The minister of Information and Culture, Alhaji Lai Mohammed, has said the federal government and the UN World Tourism Organization (UNWTO) are currently working with some private private-sector to establish a Tourism Academy in Lagos.
The minister disclosed this in Lagos yesterday at the graduation of the first set of trainees of the Terra Kulture-owned Terra Academy For the Arts (TAFTA), saying the Academy will provide accessible vocational and managerial transformative training for the tourism and hospitality sector.
“We are very keen to expand the opportunities available to our youths through training. I am therefore happy to announce that we are currently working with the UNWTO and some private sector players to establish a Tourism Academy in Nigeria.
“This initiative was launched and approved during the global conference on Tourism, Culture and the Creative Industry held in Lagos last November.
“In recognition of our country’s giant strides in the Creative Industry, Nigeria was chosen as one of the two countries in Africa to host the Academy,’’ he said, adding that the UNWTO also plans to work with Nollywood to positively change Africa’s image.
Alhaji Mohammed said the Tourism Academy will be complemented by organizations such as TAFTA to train Nigerian youths on how to be gainfully employed through their creative abilities.
“With TAFTA targeting 65,000 youths between the ages of 16 and 35 for training in the next five years, I can say without equivocation that TAFTA is contributing its own quota – and it’s a huge quota – to efforts to solve the youth unemployment problem in Nigeria,” he said.
The Minister poured encomium on the founder of TAFTA, Mrs. Bolanle Austen-Peters, whom he said has excelled in the Performing Arts and in movies and was involved in discovering, nurturing, exposing and projecting talent from Nigeria through Terra Kulture since 2003.

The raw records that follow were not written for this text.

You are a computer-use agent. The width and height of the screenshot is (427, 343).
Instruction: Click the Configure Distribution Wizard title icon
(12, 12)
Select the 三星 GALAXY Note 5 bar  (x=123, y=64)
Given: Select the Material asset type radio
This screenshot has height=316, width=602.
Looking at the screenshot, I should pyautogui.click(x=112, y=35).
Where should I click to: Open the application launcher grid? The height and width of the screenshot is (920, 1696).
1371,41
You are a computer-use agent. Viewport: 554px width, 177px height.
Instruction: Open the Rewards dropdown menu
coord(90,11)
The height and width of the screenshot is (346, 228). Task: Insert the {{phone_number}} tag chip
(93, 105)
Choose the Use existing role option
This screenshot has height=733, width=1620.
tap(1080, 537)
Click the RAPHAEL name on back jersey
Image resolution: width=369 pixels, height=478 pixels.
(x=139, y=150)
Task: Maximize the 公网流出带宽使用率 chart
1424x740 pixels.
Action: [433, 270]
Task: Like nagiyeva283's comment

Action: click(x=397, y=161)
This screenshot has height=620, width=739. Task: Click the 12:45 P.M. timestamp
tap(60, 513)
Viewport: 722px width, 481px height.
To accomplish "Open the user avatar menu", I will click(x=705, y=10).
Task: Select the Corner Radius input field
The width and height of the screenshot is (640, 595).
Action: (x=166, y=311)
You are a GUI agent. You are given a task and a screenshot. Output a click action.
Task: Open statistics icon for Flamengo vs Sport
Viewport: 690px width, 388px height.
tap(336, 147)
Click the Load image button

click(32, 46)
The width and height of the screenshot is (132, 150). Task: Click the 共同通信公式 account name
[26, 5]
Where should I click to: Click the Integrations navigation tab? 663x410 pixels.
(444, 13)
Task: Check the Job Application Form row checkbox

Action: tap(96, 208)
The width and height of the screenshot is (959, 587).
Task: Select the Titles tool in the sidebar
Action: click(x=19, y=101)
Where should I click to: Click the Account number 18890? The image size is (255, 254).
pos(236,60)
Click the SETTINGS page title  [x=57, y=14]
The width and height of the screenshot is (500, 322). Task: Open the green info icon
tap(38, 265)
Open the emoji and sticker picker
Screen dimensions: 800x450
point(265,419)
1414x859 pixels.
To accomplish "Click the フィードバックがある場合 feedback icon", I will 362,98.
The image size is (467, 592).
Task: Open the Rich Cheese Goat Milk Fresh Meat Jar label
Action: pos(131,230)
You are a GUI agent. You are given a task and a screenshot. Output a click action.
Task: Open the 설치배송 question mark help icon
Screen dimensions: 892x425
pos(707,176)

He expressed delight that Mrs. Austen-Peters has now deemed it fit to establish TAFTA, an online academy set up to create a platform for indigent youths to learn technical skills in the areas of light design, sound design, animation and script writing, among others.
Alhaji Mohammed expressed delight that Mrs. Austen-Peters, who is the Provost of TAFTA and the Founder of Terra Kulture, has decided to extend her attainment of excellence in the performing arts and movie production to the training of youths to prepare them for gainful employment.
“Who can ever forget ‘Saro the Musical’, the premiere of which I watched live in London; ‘Wakaa’ or ‘The Kalakuta Queens’, also musicals, just to name a few? I recall that ‘The Kalakuta Queens’ was performed for a global audience when Nigeria hosted the United Nations World Tourism Organization (UNWTO) Commission for Africa meeting in Abuja in 2018. Those who watched that performance were so dazzled that they have continued to talk about it to this day,” he said.